ALGORITHM: New artificial intelligence (AI) developments have found a way to predict the odds of an individual committing suicide.
By Andrew Carlson, Staff Editor
Imagine if every time you checked your phone, someone in the U.S. committed suicide. It’s not as absurd as it sounds. On average, Americans check their phones between 80 and 140 times each day. Suicide? An average of 123 deaths a day. And for every “successful” suicide, 25 more attempt. Suicide is the tenth leading cause of death in our country, and an astounding majority of doctors are no better at assessing suicidal patients than they were 40 years ago. In a study conducted by Australian researcher Matthew Large, he and his team found that 95% of “high risk” patients do not commit suicide at all, and 50% of suicide patients come from the “low risk” category. This appalling amount of misdiagnoses explains why a suicide leaves behind a whirlwind of “why’s?”

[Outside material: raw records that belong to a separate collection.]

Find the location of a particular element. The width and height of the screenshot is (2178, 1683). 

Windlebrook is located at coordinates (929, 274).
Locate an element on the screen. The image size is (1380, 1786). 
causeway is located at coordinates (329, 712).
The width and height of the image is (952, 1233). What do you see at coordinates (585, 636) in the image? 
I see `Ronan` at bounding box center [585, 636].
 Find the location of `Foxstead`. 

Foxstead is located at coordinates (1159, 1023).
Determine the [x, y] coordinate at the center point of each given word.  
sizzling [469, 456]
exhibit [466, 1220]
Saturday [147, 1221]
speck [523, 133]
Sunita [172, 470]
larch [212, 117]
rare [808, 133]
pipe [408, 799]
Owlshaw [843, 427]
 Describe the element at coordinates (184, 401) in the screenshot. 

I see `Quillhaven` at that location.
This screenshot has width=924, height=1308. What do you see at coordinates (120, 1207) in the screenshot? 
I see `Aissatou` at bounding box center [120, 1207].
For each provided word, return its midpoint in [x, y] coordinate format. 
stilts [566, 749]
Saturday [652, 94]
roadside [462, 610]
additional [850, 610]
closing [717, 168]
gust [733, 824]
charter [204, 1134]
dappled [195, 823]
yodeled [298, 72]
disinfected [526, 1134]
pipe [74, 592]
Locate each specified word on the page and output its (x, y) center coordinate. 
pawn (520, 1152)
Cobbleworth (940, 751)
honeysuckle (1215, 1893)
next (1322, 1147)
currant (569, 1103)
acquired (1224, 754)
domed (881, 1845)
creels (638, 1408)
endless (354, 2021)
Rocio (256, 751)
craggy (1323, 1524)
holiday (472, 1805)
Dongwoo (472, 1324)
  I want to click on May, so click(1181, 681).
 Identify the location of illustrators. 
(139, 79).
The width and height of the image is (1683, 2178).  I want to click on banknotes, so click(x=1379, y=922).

It’s clear that a better method is necessary to accurately identify and prevent suicides. Colin G. Walsh, Assistant Professor of Biomedical Informatics, Medicine, and Psychiatry at Vanderbilt University believes he has found a desperately needed suicide solution. In 2017, data researchers sought to overcome the prevalent limitations of suicide risk assessment in traditional medicine and created a learning algorithm designed to predict future suicide attempts. Researchers looked at 5,167 adult patients who had been previously admitted to the hospital due to suicide attempts or self harm. Using hospital records and factors such as age, gender, zip code, medication prescriptions, and diagnostic history, the machine-learning algorithm predicted the odds of an individual taking their own life. It was 84% accurate in predicting whether someone would attempt suicide in the next week, and 80% accurate at predicting suicide in the next two years. Walsh wants to see widespread incorporation of this program into hospitals and mental health clinics nationwide in the next two years. He acknowledges that while the algorithm is not perfect yet, it will improve with exposure to more medical data.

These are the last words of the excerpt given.